Jefa tersenyum lagi, kali ini kusambut dengan senyuman juga.
Hari berganti. Aku merasa lebih bisa menerima hidup ini seperti adanya. Ucapan syukurku tak henti-hentinya mengingat pengorbanan Yesus untukku. Pagi ini aku melangkahkan kakiku melewati tanah-tanah merah dan berhenti pada sudut sebuah nisan bertuliskan Aninditya. Kuletakkan sebuket mawar putih kesukaannya. Mendesah lalu pergi dari tempat itu.
“Iszi!!”
Jefa berlari kecil menghampiriku. Aku tersenyum melihat gadis itu. Ia menyodorkan tangan mungilnya. Sebuah agenda biru laut diserahkannya padaku. Aku hanya menaikkan sebelah alisku, bertanya-tanya.
“Agenda Dity…..”
Serunya. Aku mengambilnya memastikan benar milik Dity. Di sudut kanan atas tertera namanya Aninditya. Aku tersenyum. Benar milik Dity rupanya.
“Kok bisa di loe?”
“Ah udahlah itu nggak penting. Aku harus pergi. Da….”
Jefa kembali berlari kecil meninggalkanku. Anak itu. Batinku. Aku kembali melangkahkan kakiku menyusuri jalan dan bebatuan sembari mengamati agenda di tanganku. Lembar demi lembar ku baca. Terkadang aku tersenyum karena agenda ini menceritakan masa-masa ia denganku. Ungkapan bahagianya, kesal, kecewa, semua tentang aku. Lima lembar terakhir tercatat lima hari sebelum kepergiannya.
19 feb : Aku bertemu malaikat tapi tidak dengan sayapnya. Ia tersenyum padaku. Apa
aku harus pergi saat ini?Apakah aku harus menyerah pada penyakitku? Selama
ini memang tidak ada yang tahu karena aku yakin aku bisa lebih kuat.
20 feb : Malaikat itu kembali menemuiku. Ia mengingatkanku untuk kuat.

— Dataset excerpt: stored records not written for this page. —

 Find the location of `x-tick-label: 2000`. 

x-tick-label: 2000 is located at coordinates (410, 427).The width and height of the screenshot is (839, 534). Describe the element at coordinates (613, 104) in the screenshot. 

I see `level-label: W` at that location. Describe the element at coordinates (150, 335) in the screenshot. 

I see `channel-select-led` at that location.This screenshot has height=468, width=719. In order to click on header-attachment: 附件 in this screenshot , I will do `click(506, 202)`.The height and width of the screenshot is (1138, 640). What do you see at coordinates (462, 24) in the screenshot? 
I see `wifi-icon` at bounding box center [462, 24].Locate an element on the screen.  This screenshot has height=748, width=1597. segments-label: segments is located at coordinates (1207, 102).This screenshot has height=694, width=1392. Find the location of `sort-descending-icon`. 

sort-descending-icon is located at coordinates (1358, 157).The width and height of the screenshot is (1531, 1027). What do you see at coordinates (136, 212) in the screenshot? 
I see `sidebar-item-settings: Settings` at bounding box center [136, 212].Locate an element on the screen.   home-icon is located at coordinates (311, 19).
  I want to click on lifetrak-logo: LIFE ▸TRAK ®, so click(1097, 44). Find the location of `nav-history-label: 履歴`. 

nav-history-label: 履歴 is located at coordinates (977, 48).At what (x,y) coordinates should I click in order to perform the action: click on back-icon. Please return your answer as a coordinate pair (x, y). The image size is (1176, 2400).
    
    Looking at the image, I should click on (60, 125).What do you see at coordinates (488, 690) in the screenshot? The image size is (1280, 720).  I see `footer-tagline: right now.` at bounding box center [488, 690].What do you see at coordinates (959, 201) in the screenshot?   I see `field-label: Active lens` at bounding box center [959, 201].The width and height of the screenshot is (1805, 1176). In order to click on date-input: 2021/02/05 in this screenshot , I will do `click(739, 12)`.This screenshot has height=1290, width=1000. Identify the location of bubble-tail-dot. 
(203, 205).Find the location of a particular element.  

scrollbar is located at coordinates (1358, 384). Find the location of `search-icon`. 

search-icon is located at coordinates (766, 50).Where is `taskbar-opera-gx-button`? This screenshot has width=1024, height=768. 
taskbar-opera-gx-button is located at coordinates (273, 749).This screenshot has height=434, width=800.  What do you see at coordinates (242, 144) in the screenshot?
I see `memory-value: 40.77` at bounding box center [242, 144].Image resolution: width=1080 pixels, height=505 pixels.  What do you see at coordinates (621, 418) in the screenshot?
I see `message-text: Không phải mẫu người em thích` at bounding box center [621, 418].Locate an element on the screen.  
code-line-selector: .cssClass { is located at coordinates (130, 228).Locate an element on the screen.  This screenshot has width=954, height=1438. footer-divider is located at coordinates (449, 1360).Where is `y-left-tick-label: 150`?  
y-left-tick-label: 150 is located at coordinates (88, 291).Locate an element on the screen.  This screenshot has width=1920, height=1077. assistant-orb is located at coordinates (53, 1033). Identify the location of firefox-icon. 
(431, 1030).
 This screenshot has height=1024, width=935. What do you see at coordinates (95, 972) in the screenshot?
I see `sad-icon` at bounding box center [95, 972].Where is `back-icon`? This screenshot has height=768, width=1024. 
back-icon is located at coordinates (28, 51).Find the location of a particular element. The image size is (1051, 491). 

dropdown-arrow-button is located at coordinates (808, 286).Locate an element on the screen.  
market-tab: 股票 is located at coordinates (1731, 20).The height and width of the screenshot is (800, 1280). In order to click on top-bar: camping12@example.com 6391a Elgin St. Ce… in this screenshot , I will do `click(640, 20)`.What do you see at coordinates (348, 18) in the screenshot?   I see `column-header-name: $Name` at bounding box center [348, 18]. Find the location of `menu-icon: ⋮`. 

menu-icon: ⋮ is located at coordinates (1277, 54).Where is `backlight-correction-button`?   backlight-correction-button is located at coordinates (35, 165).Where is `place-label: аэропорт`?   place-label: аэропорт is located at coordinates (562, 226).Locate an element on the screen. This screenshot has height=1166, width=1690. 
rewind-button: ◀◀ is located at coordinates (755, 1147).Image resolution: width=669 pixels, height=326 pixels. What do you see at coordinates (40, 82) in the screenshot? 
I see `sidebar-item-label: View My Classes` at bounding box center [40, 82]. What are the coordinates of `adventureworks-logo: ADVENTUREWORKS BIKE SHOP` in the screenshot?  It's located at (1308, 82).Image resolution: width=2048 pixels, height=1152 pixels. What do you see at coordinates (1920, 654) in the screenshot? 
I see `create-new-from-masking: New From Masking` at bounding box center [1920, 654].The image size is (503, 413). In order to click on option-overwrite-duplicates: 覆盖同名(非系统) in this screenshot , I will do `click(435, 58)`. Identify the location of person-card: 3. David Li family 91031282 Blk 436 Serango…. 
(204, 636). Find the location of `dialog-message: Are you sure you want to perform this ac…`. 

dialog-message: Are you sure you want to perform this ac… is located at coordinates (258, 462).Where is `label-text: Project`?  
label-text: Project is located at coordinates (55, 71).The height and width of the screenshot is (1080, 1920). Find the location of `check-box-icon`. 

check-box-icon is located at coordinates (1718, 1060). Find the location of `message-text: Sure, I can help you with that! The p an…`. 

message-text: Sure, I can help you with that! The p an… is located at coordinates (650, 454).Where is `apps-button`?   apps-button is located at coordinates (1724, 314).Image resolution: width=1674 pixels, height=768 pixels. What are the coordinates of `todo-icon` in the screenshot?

21 feb : Malaikat itu datang lagi ke kamarku. Ia berlutut berdoa, aku ikut berdoa
disampingnya…. Siapa ya aku memanggilnya… Aku akan memberinya sebuah
nama yang cantik sebelum aku pergi.
22 feb : Hari ini kenapa malaikat itu tidak menemuiku? Apa karena aku belum
menemukan nama yang manis untuknya?
23 feb : Aku sudah menemukan nama yang kurasa cukup bagus untuknya. Jefa. Aku
berharap aku bisa bertemu lagi dengannya. Dan aku akan memintanya untuk
menjaga Iszi setelah kepergianku.
Aku menutup agenda tersebut. Aku ingat 23 februari hari terakhir bagi Dity untuk menulis agenda ini. Malam harinya aku dikabarkan Dity sudah di rumah sakit dan aku sangat mengkhawatirkannya. Paginya 24 februari, kekhawatiranku terbukti. Dity pergi untuk selamanya. Aku menghentikan langkahku. Mencoba memahami hal ini. Kurasa aku mulai mengerti siapa gadis yang kutemui di PUB, gadis yang kupikir adalah seorang gipsi, peramal, dukun. Aku tersenyum waktu teringat ucapan Jefa. “Kamu percaya malaikat itu ada?” Aku rasa aku sudah tahu jawabannya.